A typical scenario is to find plans in place that cover many of the project management basics such as targets and timelines. But time and again these plans slip due to a set of well-worn reasons (or excuses); the team members have multiple other priorities, there is little time for work between meetings, and monthly “tracking” meetings designed to “force” the pace have limited effect.
Meanwhile, the project team loses its nerve and delegates decisions upwards to the executive team, which feels overwhelmed or dismayed by the volume of tasks, and will duly engage either inadequately or by micromanaging. And so a vicious circle is created.
This scenario can often be traced back to one identifiable root cause: lack of clear accountability. This is a surprising finding, given the NHS’s abundance of organograms, job descriptions and cascading of objectives. But an even more surprising finding is that management is often all too aware of the accountability problem, and yet still expects that the project will deliver on time and successfully. The trouble is that many projects have to be conducted in an unfamiliar managerial space, with the team being drawn from many different areas or even organisations when tackling cross-organisational or cross-health-economy issues. In this space the traditional organogram does not determine lines of accountability or the landscape of decision rights; these have to be defined.
To deliver the requisite efficiencies and quality improvements required, executive teams urgently need to change their approach and stop teams drifting in a fog of imprecise accountability.
One quick and effective technique which is often overlooked is the use of role charters. These consist of one-page documents specifying individual accountabilities, shared accountabilities, and decision rights (divided into decisions where an individual has “ownership” or “influence only” or “right of veto”).
In addition, role charters can list expected leadership behaviours as well as legal and other project context. It is important to articulate the role charters for all those involved with leading the programme or set of projects including the team leaders, any programme leaders, steering committees, any sponsors as well as the executive teams.
Role charters are often drawn up in conjunction with project charters, which describe goals, scope, deliverables, team structure, timelines, interdependencies, and so on. In combination, these two documents have proved to be a powerful means of aligning teams and individuals around both what needs to be done and how decisions will be taken.

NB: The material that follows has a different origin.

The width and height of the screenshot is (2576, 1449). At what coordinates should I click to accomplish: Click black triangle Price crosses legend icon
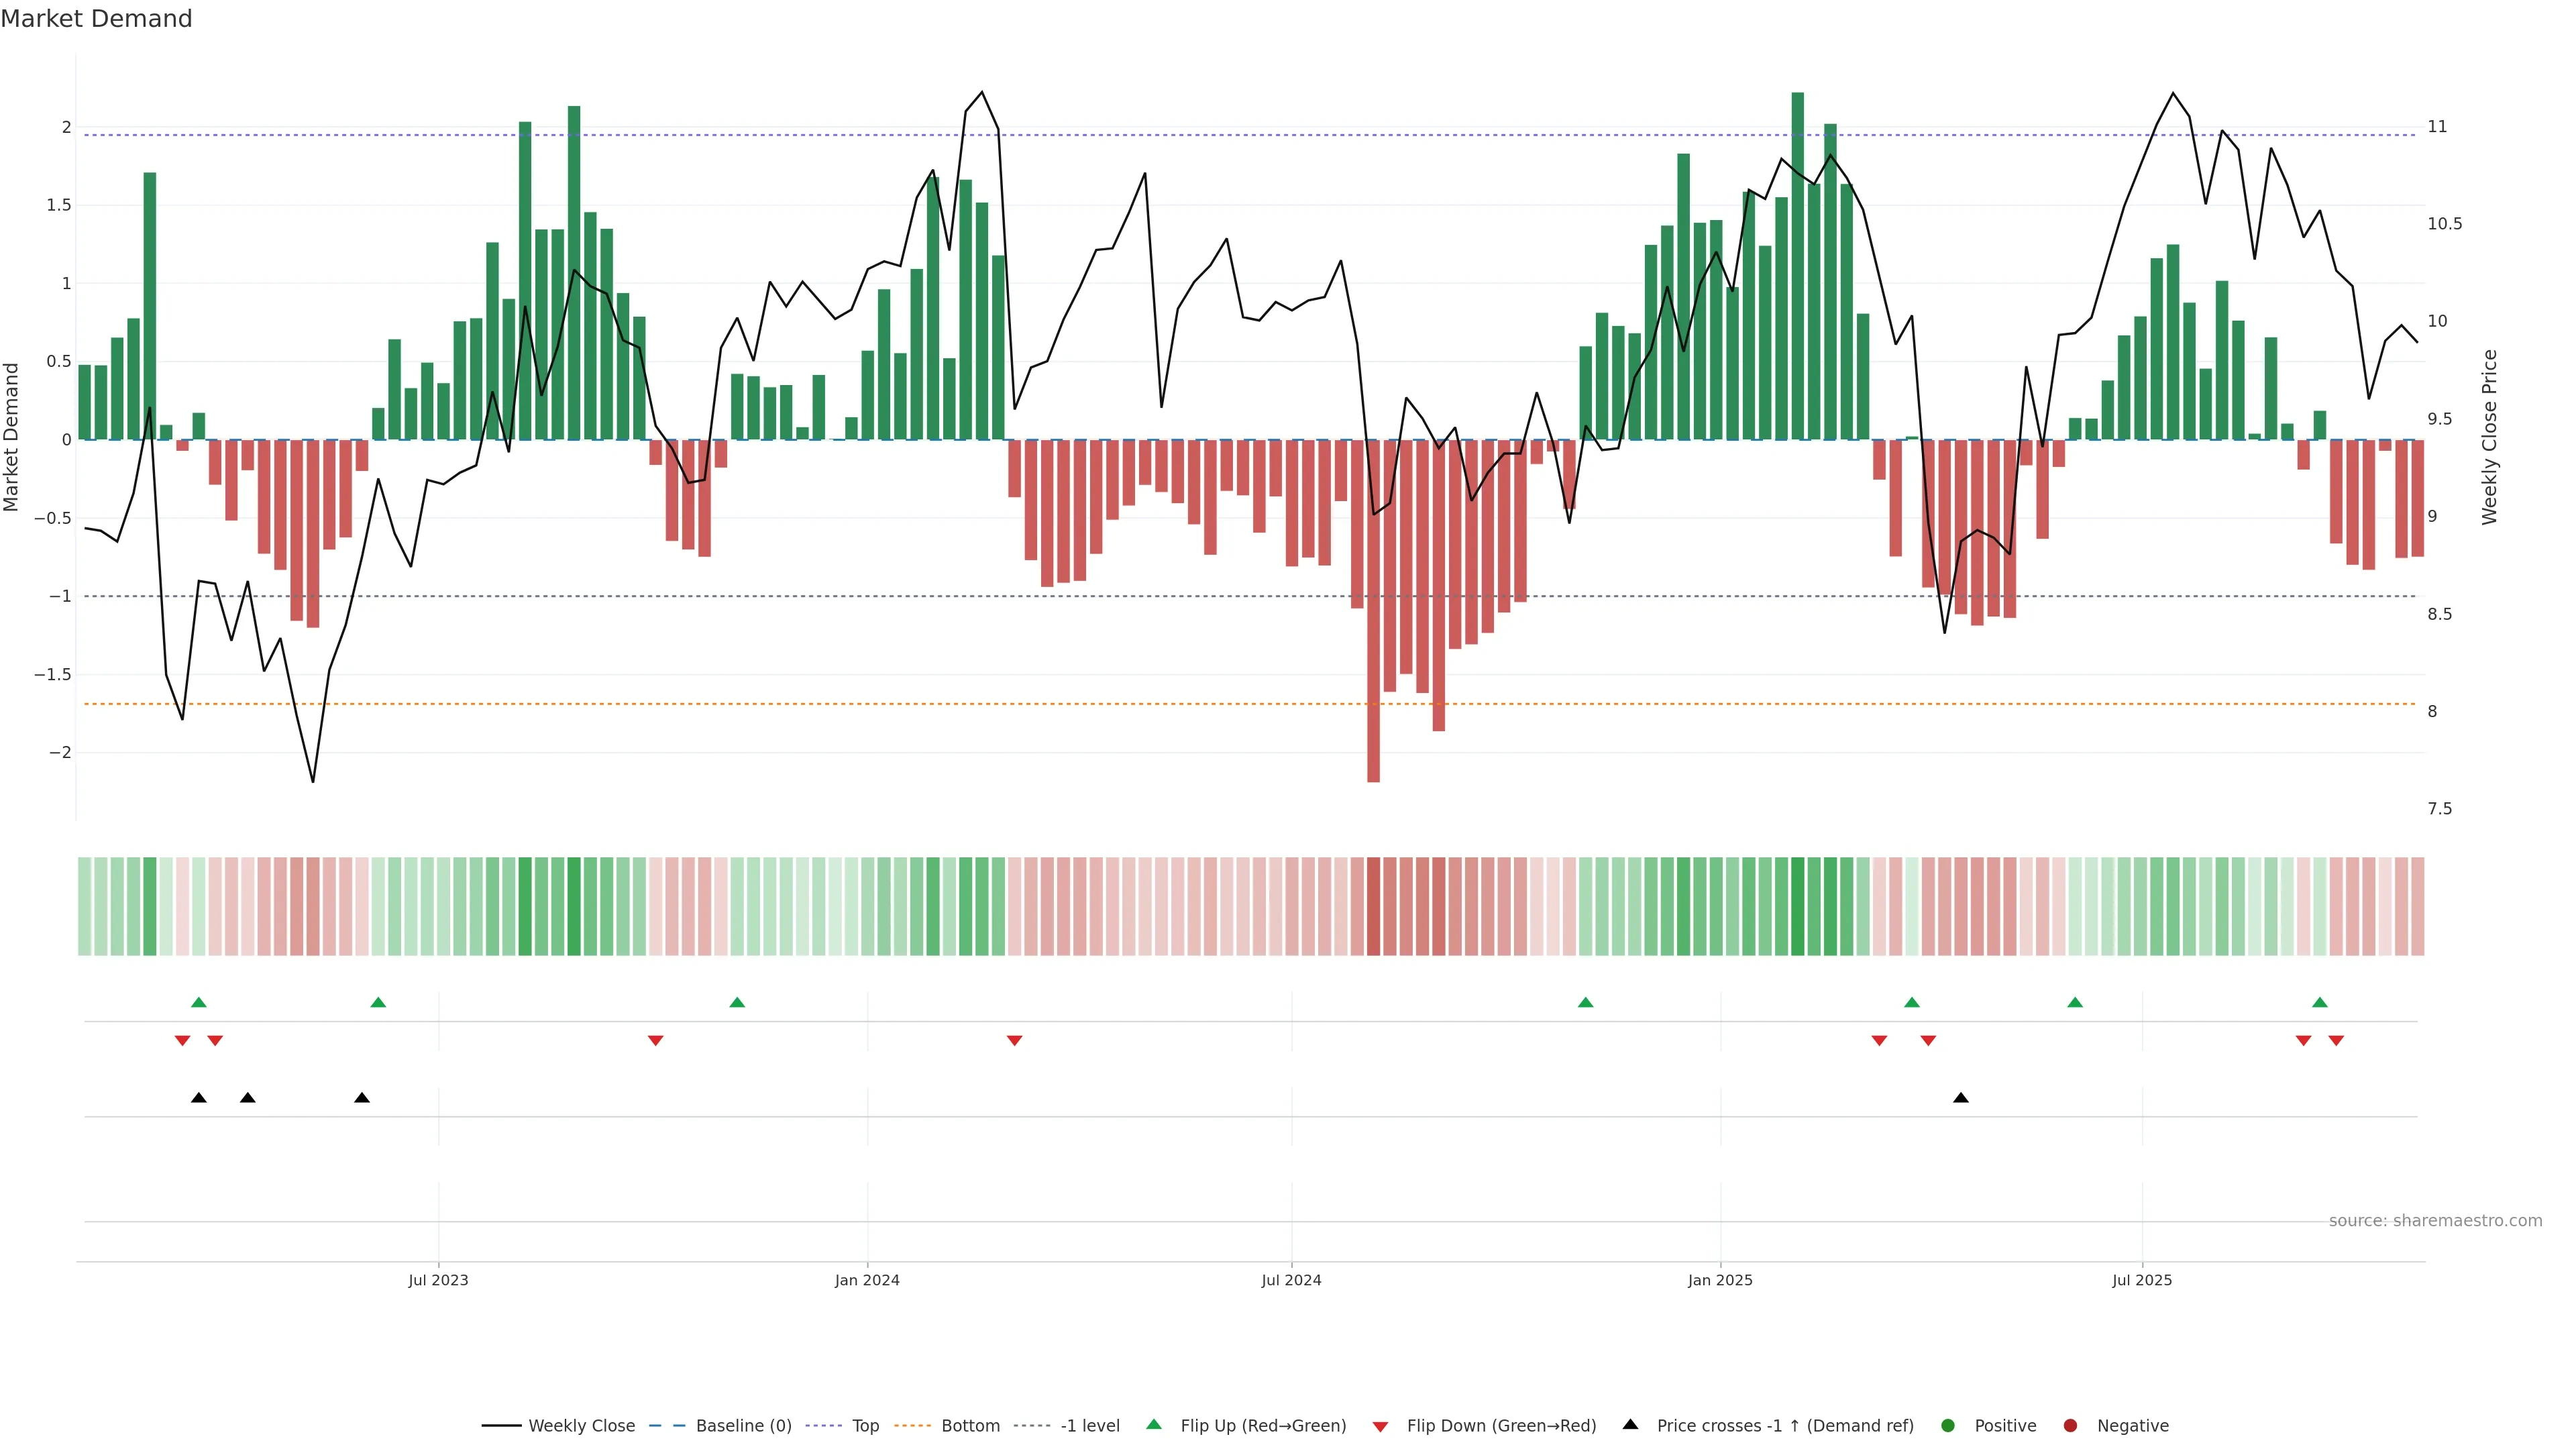point(1630,1425)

Creating a robust role charter involves more than just filling in a template, however. There are three main requirements. First, articulate the accountabilities clearly – define exactly who is accountable for delivering what to whom. That is not always so straightforward and it goes against the grain of the more consensus-oriented NHS culture. In particular, it forces clarity on the accountabilities and decision rights of senior managers, who can often be the bosses of team members in their “day jobs” yet have a different project role.
Second, after devising the role charters invest the time to talk through them. It will give team leaders an early introduction to the chain of command of the project, and the chance to discuss any support they might need and how to collaborate on any shared accountabilities.
Third, once the charters are finalised, send copies to everyone across the programme.
Implemented well, role charters provide more than just clarity. They can also offer second order benefits: greater confidence for project managers; individuals focus their efforts more sharply on their areas of accountability and reduce their fragmentation; higher levels of trust develop between management tiers; upward delegation occurs much less frequently. Instead of the old vicious circle, a new energising virtuous circle of productivity gets under way.
So next time you attend a project or programme meeting and are listening to the reasons for slippage, why not propose a role charter? The investment is just a few hours, and the payback could be huge. In delivering projects, one of the best ways of cutting costs is by cutting delays.